Revue de presse de « Fenêtre sur cour » (Alfred Hitchcock, 1953)

Hélène Lacolomberie - 12 novembre 2019

À sa sortie en 1954, Fenêtre sur cour reçoit un accueil mitigé. Louis Chauvet du Figaro explique les impressions divergentes de ses confrères en avançant que le film recèle « des éléments assez contradictoires, notations ironiques ou de bonne psychologie, et effets de Grand guignol et traits rocambolesques ». Ce n’est « certes pas le meilleur film qu’ait signé ce fameux conteur d’histoire terrifiantes », concède-t-il.

Fenêtre sur cour

Et pourtant. Tous les ingrédients sont là : un film de voyeurs, une blonde impeccable, un acteur fétiche, de l’ironie, un crime parfait… Les éléments hitchcockiens sont en place. Le Maître du suspense tente même de renouveler le genre et relève le défi qu’il s’est fixé avec délectation. « Ne doutons pas que ce qui l’a enchanté dans son dernier film, ce sont toutes les astuces techniques que l’histoire rendait nécessaires » note Jean de Baroncelli dans Le Monde avec amusement. Dans L’Aurore, Claude Garson est enthousiaste : « une leçon de cinéma va vous être donnée, car M. Hitchcock est l’un des metteurs en scène qui manie avec le plus d’aisance la caméra. Il sait comme nul autre photographier sous tous les angles une quelconque action ». Même admiration dans Combat, qui salue une « mécanique bien huilée », celle d’un orfèvre expérimenté et méticuleux : « il construit, il cheville, il cloue, il colle. C’est une œuvre de précision où la mise en scène proprement dite sert l’action mais ne s’en sert pas ». Cette fois-ci, Hitchcock a mis sa virtuosité légendaire au service d’une histoire certes à suspense, mais dans une veine plus sociale et humaniste qu’habituellement. L’Aurore évoque « une tranche de vie américaine moyenne », l’œuvre « la plus humaine et surtout la plus complète » du réalisateur.

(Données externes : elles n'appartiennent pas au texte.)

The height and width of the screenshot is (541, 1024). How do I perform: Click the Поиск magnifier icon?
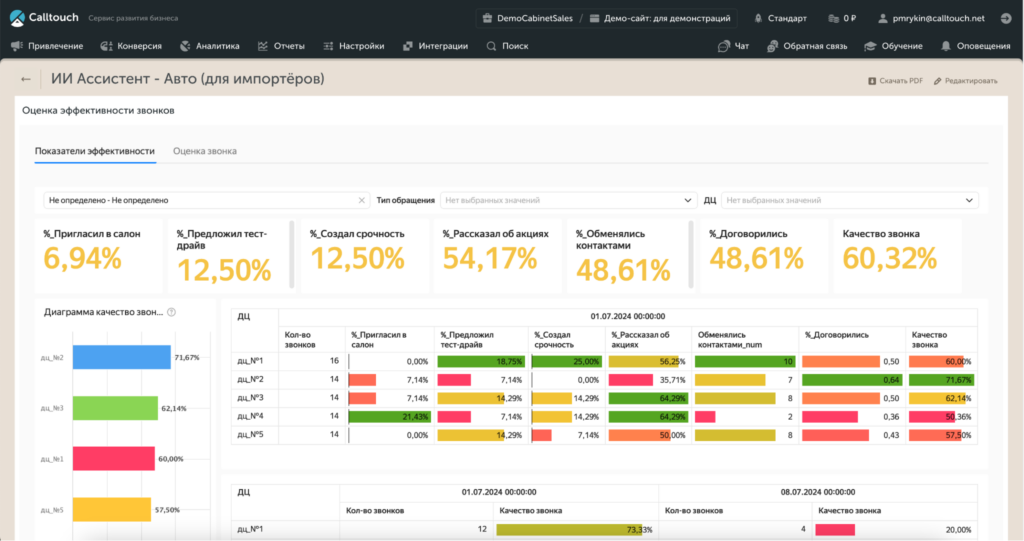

Hitchcock convoque par ailleurs à sa façon le cinéma muet, par les scènes d’observation d’un voisinage que personne, ni protagonistes ni spectateurs, ne peut entendre. Paradoxalement, ce sont les « bavardages » qui ont irrité Louis Chauvet dans Le Figaro : « ici le verbe crée souvent des impressions proches de l’ennui », déplore-t-il. Autre reproche dans Les Nouvelles Littéraires : Hitchcock livre « un plat habituel, mais servi à une sauce qui n’est pas ravigotante ». L’Humanité est pour sa part passé totalement à côté du film, et affirme que « la vulgarité du scénario n’a d’égale que celle de la réalisation et des couleurs ».

Seuls les acteurs font l’unanimité. Grace Kelly, talentueuse et ravissante avec « ses cinq robes » maintes fois évoquées, et James Stewart dont l’interprétation, même assis et en pyjama, séduit toujours.

Ainsi Fenêtre sur cour « n’est pas un excellent Hitchcock. Mais c’est un film que l’on ne regrette pas d’avoir vu », conclut sagement Jean de Baroncelli.


Hélène Lacolomberie est rédactrice à la Cinémathèque française.